"[...] o inóspito, árido e descurado processo encontra-se estreitamente relacionado com as correntes espirituais dos povos e [...] as suas diversas concretizações devem ser incluídas entre os mais importantes testemunhos da cultura" (F. Klein (1902))



17/12/2015

Jurisprudência (248)



Investigação da paternidade; caducidade; constitucionalidade;
contagem do prazo; aplicação da lei no tempo


I. O sumário de STJ 22/10/2015 (
1292/09.5TBVVD.G1.S1) é o seguinte:

1. O prazo de 10 anos de caducidade para a instauração da acção de investigação de paternidade previsto no n.º 1 do art. 1817.º, na sua actual redacção (introduzida pela Lei n.º 14/09, de 1-4), é contado partir da data em que o investigante atingiu a maioridade.

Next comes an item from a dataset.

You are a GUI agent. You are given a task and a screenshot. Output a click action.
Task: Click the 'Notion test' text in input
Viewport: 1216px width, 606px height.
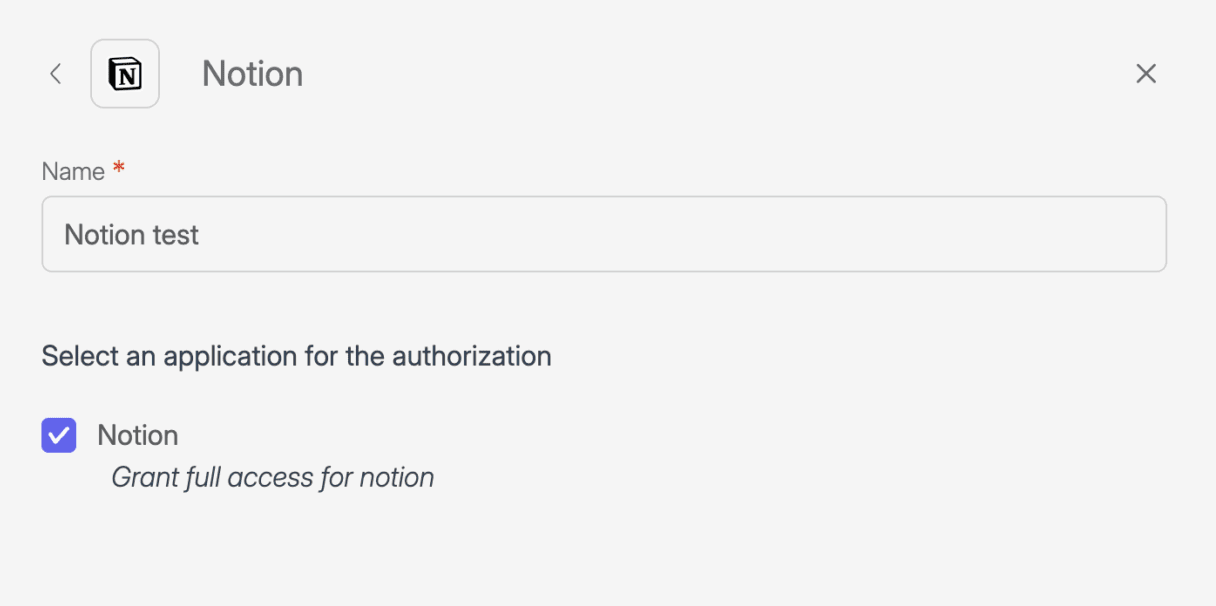(132, 235)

2. Não é inconstitucional a norma do art. 1817.º, n.º 1, do CC, alterada pela Lei n.º 14/09, que fixou em 10 anos o prazo geral de caducidade para a instauração da acção de investigação da paternidade, na interpretação segundo a qual tal prazo também é de aplicar aos casos em que o investigante já tinha atingido a maioridade na data em que a alteração legal entrou em vigor.

3. Tendo sido declarada inconstitucional a norma do n.º 1 do art. 1817.º do CC, na sua anterior redacção (que previa um prazo de caducidade de dois anos), sem uma imediata fixação de outro prazo mais alargado, não viola os princípios da confiança ou da proporcionalidade a alteração legislativa que foi introduzida pela Lei n.º 14/09, de 1-4.

4. Embora na decorrência da aludida declaração de inconstitucionalidade tenham sido julgadas procedentes acções de investigação de paternidade que estavam pendentes ou que foram posteriormente instauradas, sem interferência de qualquer prazo de caducidade, o facto de às acções interpostas depois da data da entrada em vigor da Lei n.º 14/09, de 1-4, ser aplicável o prazo de caducidade de 10 anos não representa violação do princípio da igualdade.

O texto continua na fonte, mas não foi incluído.